Lors de sa nécessaire réforme, l’Union européenne devrait s’inspirer d’autres systèmes politiques pour dépasser la « fédération d’Etats » (selon les mots d’Olivier Beaud) peu efficace. Le modèle suisse pourrait-il servir à une refondation européenne ?
Confédérale ou fédérale ? La Suisse aujourd’hui.
Cette question a été l’une des thématiques de réflexion de l’atelier sur le fédéralisme comparé entre l’Union européenne et la Suisse, organisé lors des Entretiens de Strasbourg. Cet atelier, mené par deux membres des Young European Swiss (YES), a présenté le modèle suisse dans sa généralité, puis a comparé sa structure et la répartition des politiques avec l’organisation actuelle de l’Union européenne, pour ainsi déceler des points communs et mieux cerner les différences entre ces organisations.

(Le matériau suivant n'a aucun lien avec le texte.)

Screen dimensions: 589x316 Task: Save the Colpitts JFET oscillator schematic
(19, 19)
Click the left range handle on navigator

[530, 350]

Malgré son nom officiel, Confédération helvétique, la Suisse n’est pas une confédération au sens que la science politique donne, du moins plus maintenant. Créée en août 1291 par le pacte fédéral entre les vallées d’Uri, de Schwytz et d’Unterwald (en Suisse centrale actuelle), cette union des trois cantons primitifs avait pour but de créer une sécurité extérieure commune, en particulier face à la menace grandissante des Habsbourg. Au fil des siècles, d’autres cantons ont intégré la confédération, jusqu’à en compter aujourd’hui 26.
Les cantons de la Confédération helvétique. Depuis 1979 et la création du canton du Jura, ils sont au nombre de 26.
Les compétences confédérales se sont également élargies à d’autres domaines régaliens, comme la monnaie (la Suisse s’est dotée d’une union financière et monétaire au XIXème siècle).
Formation de l’entité fédérale, multilinguisme... des points communs évidents.
Aujourd’hui, la Suisse est un état multilingue et fédéral, à l’instar de l’Allemagne et l’Autriche voisines, même si les cantons ont des pouvoirs particulièrement importants, tout comme les État membres de l’UE.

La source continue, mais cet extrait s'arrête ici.